Source document:
------------------------------------

Find all functions satisfying the functional equation

**PaulinaAnna** · September 10th 2010, 11:20 PM

Find all functions $f$ defined on the set of positive real numbers and having real values, that for any real $x, y$ there is satisfied the following equasion:

$f(\sqrt{\frac{x^2+xy+y^2}{3}}) = \frac{f(x) + f(y)}{2}$

**helgamauer** · November 19th 2010, 09:30 AM

It is quite interesting question, isn't it? Did someone find the answer?

**Glyper** · December 4th 2010, 01:53 AM

Can't manage to solve this interesting problem either.. Any ideas?

------------------------------------

Dataset content:

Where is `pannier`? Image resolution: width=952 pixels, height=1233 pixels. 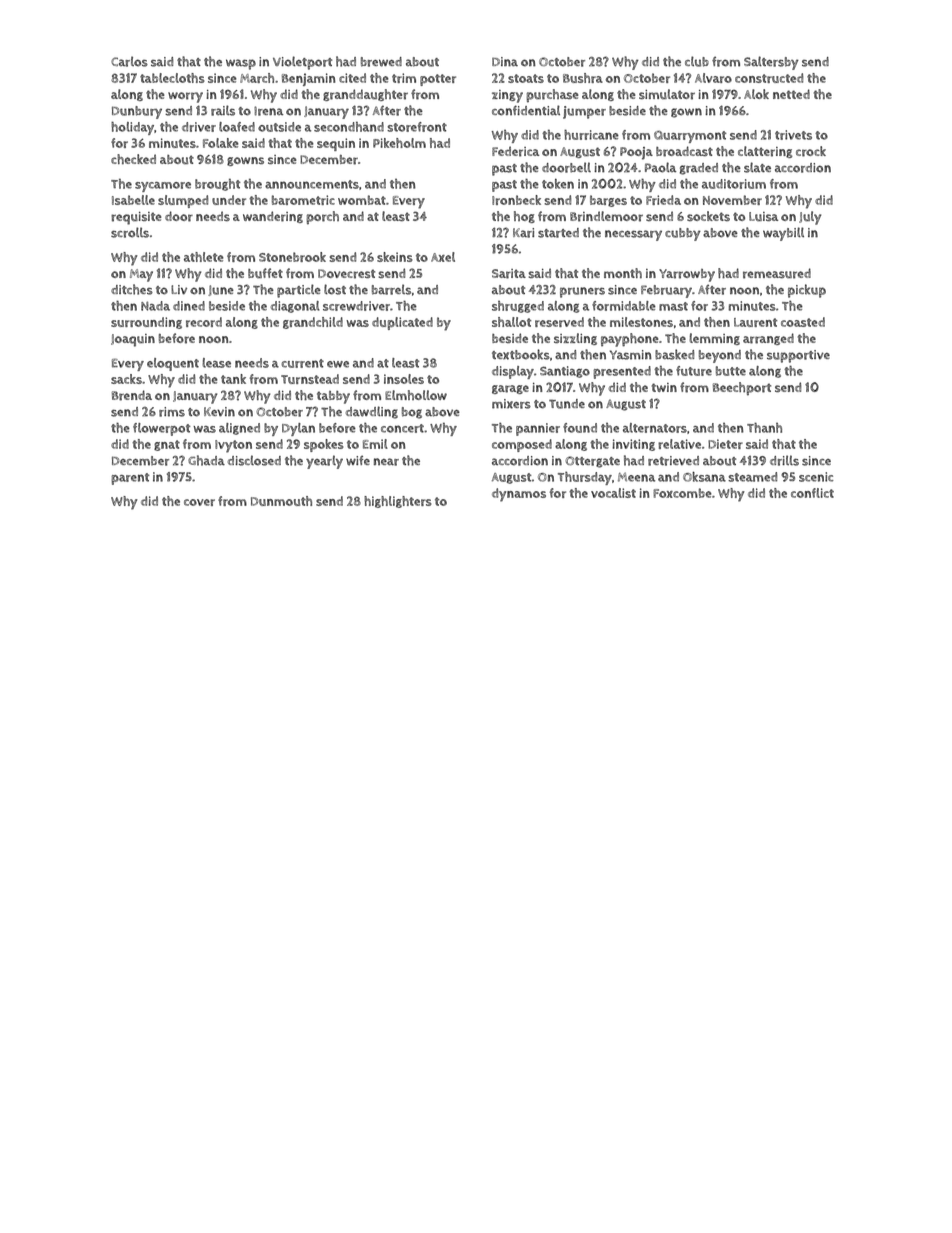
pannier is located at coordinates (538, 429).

------------------------------------

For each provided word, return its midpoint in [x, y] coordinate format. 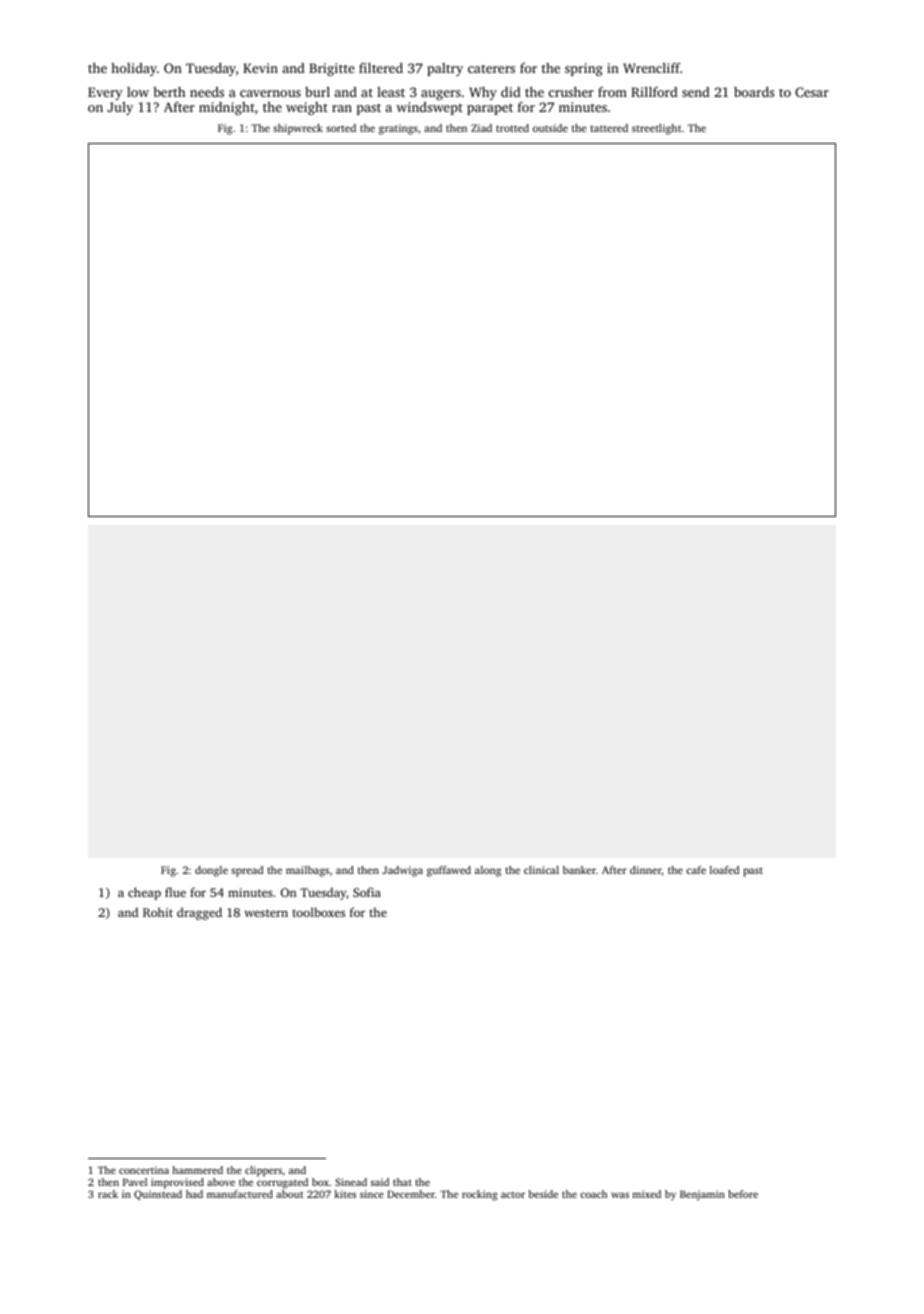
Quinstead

------------------------------------

Complete the following:
A) According to the functional equation thread, on what set must the functions f be defined?
B) Substitute "nonnegative" for "positive" in the part of the functional equation thread that begins at the words "Find all functions $f$" and stops after "find the answer?".
The records were taken from a source other than the forum thread.

The answers:
A) On the set of positive real numbers.

B)
Find all functions $f$ defined on the set of nonnegative real numbers and having real values, that for any real $x, y$ there is satisfied the following equasion:

$f(\sqrt{\frac{x^2+xy+y^2}{3}}) = \frac{f(x) + f(y)}{2}$

**helgamauer** · November 19th 2010, 09:30 AM

It is quite interesting question, isn't it? Did someone find the answer?